The Indians do not live under the shade of trees (as some authors state, who do not credit them with towns and villages) because there are no trees in California which would serve that purpose. Nor do they live in holes dug in the ground (as other writers would make us believe), but rather in cleft rocks and caves, and that only when it actually rains and if such places are close at hand. However, there are not many of these caves, and they cannot be found everywhere.

If the Indians make a shelter for a sick person as a protection against heat or cold, the entrance to this shelter is, as a rule, so low that it is necessary to crawl into it on hands and knees. The whole structure is so small that a man can neither stand up nor find room to sit on the ground in order to hear confession or comfort the sick. Similar huts are built by those Indians who live permanently at a mission because of their work or for other reasons. These huts are often so small, so narrow and low that a man and his wife can barely sit or lie down in them. The reason for this is that the California Indians know nothing about standing together in discussion or conversation or about the habit of walking back and forth inside or outside their dwelling. Also, their belongings do not take up much space in their houses.

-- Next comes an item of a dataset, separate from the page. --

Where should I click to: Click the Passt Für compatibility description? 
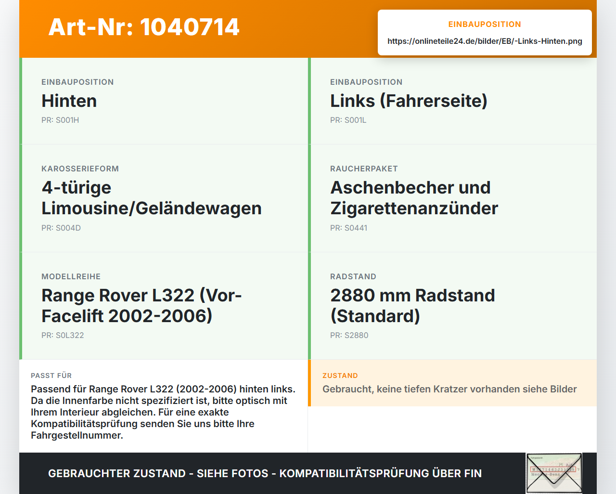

Those who are not occupied spend their time sitting or lying down. When they call on the missionary, they sit down on the floor as soon as they have stated the reason for their visit, without waiting until they are asked to do so. The women sit with legs stretched out, the men cross them in the Asiatic manner. They follow this custom in church as well as in all other places. They care so little about having a house or a roof overhead that I would often find a sick, old man lying out in the open when I had had a shelter made for him only the day before. So powerful is the force of habit.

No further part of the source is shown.